### Task to complete
Format every line of the listing below as a JSON list of strings, one string per line, leaving out blank lines.

[Entries for locating text and elements]
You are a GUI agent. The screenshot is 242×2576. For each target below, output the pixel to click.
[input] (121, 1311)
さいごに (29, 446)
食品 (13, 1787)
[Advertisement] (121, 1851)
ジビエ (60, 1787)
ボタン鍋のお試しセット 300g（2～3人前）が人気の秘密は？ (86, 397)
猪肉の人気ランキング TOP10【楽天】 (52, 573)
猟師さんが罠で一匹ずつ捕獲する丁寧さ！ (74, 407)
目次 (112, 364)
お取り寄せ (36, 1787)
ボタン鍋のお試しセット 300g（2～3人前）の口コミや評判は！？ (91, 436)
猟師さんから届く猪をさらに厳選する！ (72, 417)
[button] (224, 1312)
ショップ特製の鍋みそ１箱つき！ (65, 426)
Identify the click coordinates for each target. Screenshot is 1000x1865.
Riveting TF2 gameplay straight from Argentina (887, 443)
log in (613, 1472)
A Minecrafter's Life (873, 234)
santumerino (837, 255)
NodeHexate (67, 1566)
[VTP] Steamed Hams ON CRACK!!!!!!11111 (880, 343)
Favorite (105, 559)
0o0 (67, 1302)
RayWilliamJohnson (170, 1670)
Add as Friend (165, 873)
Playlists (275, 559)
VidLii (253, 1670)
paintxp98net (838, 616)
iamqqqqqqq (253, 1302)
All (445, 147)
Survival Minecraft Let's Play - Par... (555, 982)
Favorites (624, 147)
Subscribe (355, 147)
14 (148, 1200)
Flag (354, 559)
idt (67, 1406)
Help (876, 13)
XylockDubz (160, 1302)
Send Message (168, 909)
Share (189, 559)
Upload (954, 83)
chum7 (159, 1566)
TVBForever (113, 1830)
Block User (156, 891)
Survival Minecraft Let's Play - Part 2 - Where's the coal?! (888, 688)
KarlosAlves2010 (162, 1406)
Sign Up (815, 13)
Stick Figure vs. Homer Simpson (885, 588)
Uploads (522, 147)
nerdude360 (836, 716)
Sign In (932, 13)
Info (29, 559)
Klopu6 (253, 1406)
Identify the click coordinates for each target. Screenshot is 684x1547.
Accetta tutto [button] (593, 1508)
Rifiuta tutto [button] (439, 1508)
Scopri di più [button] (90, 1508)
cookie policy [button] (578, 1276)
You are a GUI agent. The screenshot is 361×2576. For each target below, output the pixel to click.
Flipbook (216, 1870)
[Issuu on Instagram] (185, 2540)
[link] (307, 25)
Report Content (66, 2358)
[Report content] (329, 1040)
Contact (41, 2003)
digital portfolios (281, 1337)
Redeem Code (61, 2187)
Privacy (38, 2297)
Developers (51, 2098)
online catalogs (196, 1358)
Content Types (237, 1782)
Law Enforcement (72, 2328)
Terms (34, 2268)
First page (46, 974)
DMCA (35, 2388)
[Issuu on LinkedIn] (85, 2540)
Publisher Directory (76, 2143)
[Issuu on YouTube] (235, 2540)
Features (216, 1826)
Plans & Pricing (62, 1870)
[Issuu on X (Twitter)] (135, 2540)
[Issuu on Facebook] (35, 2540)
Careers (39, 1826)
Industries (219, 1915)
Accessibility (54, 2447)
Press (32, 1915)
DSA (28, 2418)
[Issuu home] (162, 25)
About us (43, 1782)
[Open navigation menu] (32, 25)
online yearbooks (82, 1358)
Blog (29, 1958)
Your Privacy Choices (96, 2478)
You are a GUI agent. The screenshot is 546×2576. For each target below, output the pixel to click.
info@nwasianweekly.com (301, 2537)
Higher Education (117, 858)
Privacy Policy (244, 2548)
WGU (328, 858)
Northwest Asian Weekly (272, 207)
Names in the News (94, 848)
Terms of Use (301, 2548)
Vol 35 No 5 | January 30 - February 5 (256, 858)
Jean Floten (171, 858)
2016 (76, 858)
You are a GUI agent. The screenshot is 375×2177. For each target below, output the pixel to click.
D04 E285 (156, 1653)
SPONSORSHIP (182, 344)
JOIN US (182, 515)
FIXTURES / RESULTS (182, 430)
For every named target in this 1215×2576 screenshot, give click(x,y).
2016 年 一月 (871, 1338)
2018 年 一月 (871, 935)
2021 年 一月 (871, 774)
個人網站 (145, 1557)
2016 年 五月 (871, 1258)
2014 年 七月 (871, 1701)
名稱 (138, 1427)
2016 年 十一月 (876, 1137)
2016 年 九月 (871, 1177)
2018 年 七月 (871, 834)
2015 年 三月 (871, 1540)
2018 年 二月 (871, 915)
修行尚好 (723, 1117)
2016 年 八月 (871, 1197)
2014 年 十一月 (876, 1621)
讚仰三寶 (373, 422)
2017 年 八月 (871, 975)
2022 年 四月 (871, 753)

### Finished exercise
[
  "You are a GUI agent. The screenshot is 242×2576. For each target below, output the pixel to click.",
  "[input] (121, 1311)",
  "さいごに (29, 446)",
  "食品 (13, 1787)",
  "[Advertisement] (121, 1851)",
  "ジビエ (60, 1787)",
  "ボタン鍋のお試しセット 300g（2～3人前）が人気の秘密は？ (86, 397)",
  "猪肉の人気ランキング TOP10【楽天】 (52, 573)",
  "猟師さんが罠で一匹ずつ捕獲する丁寧さ！ (74, 407)",
  "目次 (112, 364)",
  "お取り寄せ (36, 1787)",
  "ボタン鍋のお試しセット 300g（2～3人前）の口コミや評判は！？ (91, 436)",
  "猟師さんから届く猪をさらに厳選する！ (72, 417)",
  "[button] (224, 1312)",
  "ショップ特製の鍋みそ１箱つき！ (65, 426)",
  "Identify the click coordinates for each target. Screenshot is 1000x1865.",
  "Riveting TF2 gameplay straight from Argentina (887, 443)",
  "log in (613, 1472)",
  "A Minecrafter's Life (873, 234)",
  "santumerino (837, 255)",
  "NodeHexate (67, 1566)",
  "[VTP] Steamed Hams ON CRACK!!!!!!11111 (880, 343)",
  "Favorite (105, 559)",
  "0o0 (67, 1302)",
  "RayWilliamJohnson (170, 1670)",
  "Add as Friend (165, 873)",
  "Playlists (275, 559)",
  "VidLii (253, 1670)",
  "paintxp98net (838, 616)",
  "iamqqqqqqq (253, 1302)",
  "All (445, 147)",
  "Survival Minecraft Let's Play - Par... (555, 982)",
  "Favorites (624, 147)",
  "Subscribe (355, 147)",
  "14 (148, 1200)",
  "Flag (354, 559)",
  "idt (67, 1406)",
  "Help (876, 13)",
  "XylockDubz (160, 1302)",
  "Send Message (168, 909)",
  "Share (189, 559)",
  "Upload (954, 83)",
  "chum7 (159, 1566)",
  "TVBForever (113, 1830)",
  "Block User (156, 891)",
  "Survival Minecraft Let's Play - Part 2 - Where's the coal?! (888, 688)",
  "KarlosAlves2010 (162, 1406)",
  "Sign Up (815, 13)",
  "Stick Figure vs. Homer Simpson (885, 588)",
  "Uploads (522, 147)",
  "nerdude360 (836, 716)",
  "Sign In (932, 13)",
  "Info (29, 559)",
  "Klopu6 (253, 1406)",
  "Identify the click coordinates for each target. Screenshot is 684x1547.",
  "Accetta tutto [button] (593, 1508)",
  "Rifiuta tutto [button] (439, 1508)",
  "Scopri di più [button] (90, 1508)",
  "cookie policy [button] (578, 1276)",
  "You are a GUI agent. The screenshot is 361×2576. For each target below, output the pixel to click.",
  "Flipbook (216, 1870)",
  "[Issuu on Instagram] (185, 2540)",
  "[link] (307, 25)",
  "Report Content (66, 2358)",
  "[Report content] (329, 1040)",
  "Contact (41, 2003)",
  "digital portfolios (281, 1337)",
  "Redeem Code (61, 2187)",
  "Privacy (38, 2297)",
  "Developers (51, 2098)",
  "online catalogs (196, 1358)",
  "Content Types (237, 1782)",
  "Law Enforcement (72, 2328)",
  "Terms (34, 2268)",
  "First page (46, 974)",
  "DMCA (35, 2388)",
  "[Issuu on LinkedIn] (85, 2540)",
  "Publisher Directory (76, 2143)",
  "[Issuu on YouTube] (235, 2540)",
  "Features (216, 1826)",
  "Plans & Pricing (62, 1870)",
  "[Issuu on X (Twitter)] (135, 2540)",
  "[Issuu on Facebook] (35, 2540)",
  "Careers (39, 1826)",
  "Industries (219, 1915)",
  "Accessibility (54, 2447)",
  "Press (32, 1915)",
  "DSA (28, 2418)",
  "[Issuu home] (162, 25)",
  "About us (43, 1782)",
  "[Open navigation menu] (32, 25)",
  "online yearbooks (82, 1358)",
  "Blog (29, 1958)",
  "Your Privacy Choices (96, 2478)",
  "You are a GUI agent. The screenshot is 546×2576. For each target below, output the pixel to click.",
  "info@nwasianweekly.com (301, 2537)",
  "Higher Education (117, 858)",
  "Privacy Policy (244, 2548)",
  "WGU (328, 858)",
  "Northwest Asian Weekly (272, 207)",
  "Names in the News (94, 848)",
  "Terms of Use (301, 2548)",
  "Vol 35 No 5 | January 30 - February 5 (256, 858)",
  "Jean Floten (171, 858)",
  "2016 (76, 858)",
  "You are a GUI agent. The screenshot is 375×2177. For each target below, output the pixel to click.",
  "D04 E285 (156, 1653)",
  "SPONSORSHIP (182, 344)",
  "JOIN US (182, 515)",
  "FIXTURES / RESULTS (182, 430)",
  "For every named target in this 1215×2576 screenshot, give click(x,y).",
  "2016 年 一月 (871, 1338)",
  "2018 年 一月 (871, 935)",
  "2021 年 一月 (871, 774)",
  "個人網站 (145, 1557)",
  "2016 年 五月 (871, 1258)",
  "2014 年 七月 (871, 1701)",
  "名稱 (138, 1427)",
  "2016 年 十一月 (876, 1137)",
  "2016 年 九月 (871, 1177)",
  "2018 年 七月 (871, 834)",
  "2015 年 三月 (871, 1540)",
  "2018 年 二月 (871, 915)",
  "修行尚好 (723, 1117)",
  "2016 年 八月 (871, 1197)",
  "2014 年 十一月 (876, 1621)",
  "讚仰三寶 (373, 422)",
  "2017 年 八月 (871, 975)",
  "2022 年 四月 (871, 753)"
]